#### [Task goal]
Convert the records beginning with the line that contains "You are a computer-use agent. The image size is (1062, 1374)." and continuing through the line that contains "pyautogui.click(x=464, y=394)" into a JSON list of strings, with one string for each line and blank lines omitted.

#### [Items]
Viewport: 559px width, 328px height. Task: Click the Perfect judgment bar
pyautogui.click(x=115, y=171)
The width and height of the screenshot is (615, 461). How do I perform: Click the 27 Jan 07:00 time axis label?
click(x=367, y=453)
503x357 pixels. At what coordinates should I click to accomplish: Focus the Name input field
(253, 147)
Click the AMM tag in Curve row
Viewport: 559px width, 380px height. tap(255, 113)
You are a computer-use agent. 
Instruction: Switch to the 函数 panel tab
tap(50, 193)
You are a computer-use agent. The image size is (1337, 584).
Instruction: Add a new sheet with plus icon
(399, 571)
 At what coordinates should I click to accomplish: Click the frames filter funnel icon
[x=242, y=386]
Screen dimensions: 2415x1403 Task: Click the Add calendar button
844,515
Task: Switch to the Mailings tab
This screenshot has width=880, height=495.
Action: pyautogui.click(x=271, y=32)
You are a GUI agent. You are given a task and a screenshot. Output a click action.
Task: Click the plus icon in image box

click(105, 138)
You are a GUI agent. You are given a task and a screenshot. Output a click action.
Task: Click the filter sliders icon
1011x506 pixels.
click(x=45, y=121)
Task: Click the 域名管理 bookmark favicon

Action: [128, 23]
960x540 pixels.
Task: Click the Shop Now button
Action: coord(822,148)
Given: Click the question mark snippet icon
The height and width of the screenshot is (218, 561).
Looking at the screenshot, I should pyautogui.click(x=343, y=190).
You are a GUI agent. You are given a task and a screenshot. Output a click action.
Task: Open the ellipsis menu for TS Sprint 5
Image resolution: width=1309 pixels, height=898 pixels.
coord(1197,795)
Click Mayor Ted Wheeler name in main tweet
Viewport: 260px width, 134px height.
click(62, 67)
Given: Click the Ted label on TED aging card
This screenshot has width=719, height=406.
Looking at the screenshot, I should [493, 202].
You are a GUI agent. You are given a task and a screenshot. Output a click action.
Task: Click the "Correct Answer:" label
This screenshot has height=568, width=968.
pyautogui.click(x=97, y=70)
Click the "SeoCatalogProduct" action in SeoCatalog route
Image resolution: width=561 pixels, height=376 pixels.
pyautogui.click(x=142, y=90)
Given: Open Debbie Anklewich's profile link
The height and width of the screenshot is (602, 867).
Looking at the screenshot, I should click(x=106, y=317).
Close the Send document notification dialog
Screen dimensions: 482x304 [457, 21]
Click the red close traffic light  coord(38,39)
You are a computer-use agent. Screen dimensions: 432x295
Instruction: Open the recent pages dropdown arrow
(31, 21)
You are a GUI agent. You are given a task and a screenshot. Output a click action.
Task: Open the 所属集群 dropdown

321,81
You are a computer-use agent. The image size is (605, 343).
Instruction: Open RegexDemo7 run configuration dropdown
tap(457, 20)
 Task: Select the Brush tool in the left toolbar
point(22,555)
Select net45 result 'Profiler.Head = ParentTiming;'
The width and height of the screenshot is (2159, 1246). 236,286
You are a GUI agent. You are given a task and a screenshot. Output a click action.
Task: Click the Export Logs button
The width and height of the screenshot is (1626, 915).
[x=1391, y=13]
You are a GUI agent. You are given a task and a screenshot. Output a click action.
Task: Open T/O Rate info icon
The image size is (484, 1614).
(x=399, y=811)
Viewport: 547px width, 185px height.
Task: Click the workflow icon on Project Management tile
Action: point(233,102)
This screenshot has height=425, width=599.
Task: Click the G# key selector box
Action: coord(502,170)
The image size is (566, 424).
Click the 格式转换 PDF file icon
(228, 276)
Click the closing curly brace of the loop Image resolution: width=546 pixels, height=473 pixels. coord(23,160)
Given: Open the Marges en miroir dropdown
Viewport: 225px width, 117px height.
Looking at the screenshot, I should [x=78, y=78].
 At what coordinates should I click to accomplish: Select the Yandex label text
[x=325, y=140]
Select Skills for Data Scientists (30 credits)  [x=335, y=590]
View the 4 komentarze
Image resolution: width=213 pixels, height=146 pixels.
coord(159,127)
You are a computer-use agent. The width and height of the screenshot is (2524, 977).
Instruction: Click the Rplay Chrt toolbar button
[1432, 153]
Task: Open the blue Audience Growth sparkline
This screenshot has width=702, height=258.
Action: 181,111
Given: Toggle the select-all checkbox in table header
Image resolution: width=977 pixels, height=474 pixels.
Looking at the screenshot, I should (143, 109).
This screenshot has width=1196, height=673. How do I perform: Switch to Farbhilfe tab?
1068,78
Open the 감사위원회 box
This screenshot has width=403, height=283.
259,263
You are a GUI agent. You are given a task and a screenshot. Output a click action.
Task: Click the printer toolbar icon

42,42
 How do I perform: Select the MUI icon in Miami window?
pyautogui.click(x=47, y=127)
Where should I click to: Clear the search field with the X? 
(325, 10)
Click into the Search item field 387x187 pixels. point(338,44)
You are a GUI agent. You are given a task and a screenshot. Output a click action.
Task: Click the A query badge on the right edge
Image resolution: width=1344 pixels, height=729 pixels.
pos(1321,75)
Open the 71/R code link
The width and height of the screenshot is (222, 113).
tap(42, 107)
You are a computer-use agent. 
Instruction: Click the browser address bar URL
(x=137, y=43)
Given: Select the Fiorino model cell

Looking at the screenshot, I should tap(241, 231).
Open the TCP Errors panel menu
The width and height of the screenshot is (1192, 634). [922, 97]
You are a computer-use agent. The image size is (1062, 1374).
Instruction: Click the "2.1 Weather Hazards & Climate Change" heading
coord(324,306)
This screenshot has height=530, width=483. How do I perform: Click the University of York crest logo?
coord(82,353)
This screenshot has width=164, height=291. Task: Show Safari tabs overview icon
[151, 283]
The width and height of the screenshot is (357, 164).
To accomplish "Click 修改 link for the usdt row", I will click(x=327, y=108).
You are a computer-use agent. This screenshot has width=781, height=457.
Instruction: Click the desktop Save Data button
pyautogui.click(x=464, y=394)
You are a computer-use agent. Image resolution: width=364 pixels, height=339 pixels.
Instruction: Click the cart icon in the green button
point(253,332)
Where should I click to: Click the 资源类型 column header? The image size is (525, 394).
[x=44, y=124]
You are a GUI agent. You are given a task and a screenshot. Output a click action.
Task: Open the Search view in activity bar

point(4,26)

#### [Response to the exercise]
[
  "You are a computer-use agent. The image size is (1062, 1374).",
  "Instruction: Click the \"2.1 Weather Hazards & Climate Change\" heading",
  "coord(324,306)",
  "This screenshot has height=530, width=483. How do I perform: Click the University of York crest logo?",
  "coord(82,353)",
  "This screenshot has width=164, height=291. Task: Show Safari tabs overview icon",
  "[151, 283]",
  "The width and height of the screenshot is (357, 164).",
  "To accomplish \"Click 修改 link for the usdt row\", I will click(x=327, y=108).",
  "You are a computer-use agent. This screenshot has width=781, height=457.",
  "Instruction: Click the desktop Save Data button",
  "pyautogui.click(x=464, y=394)"
]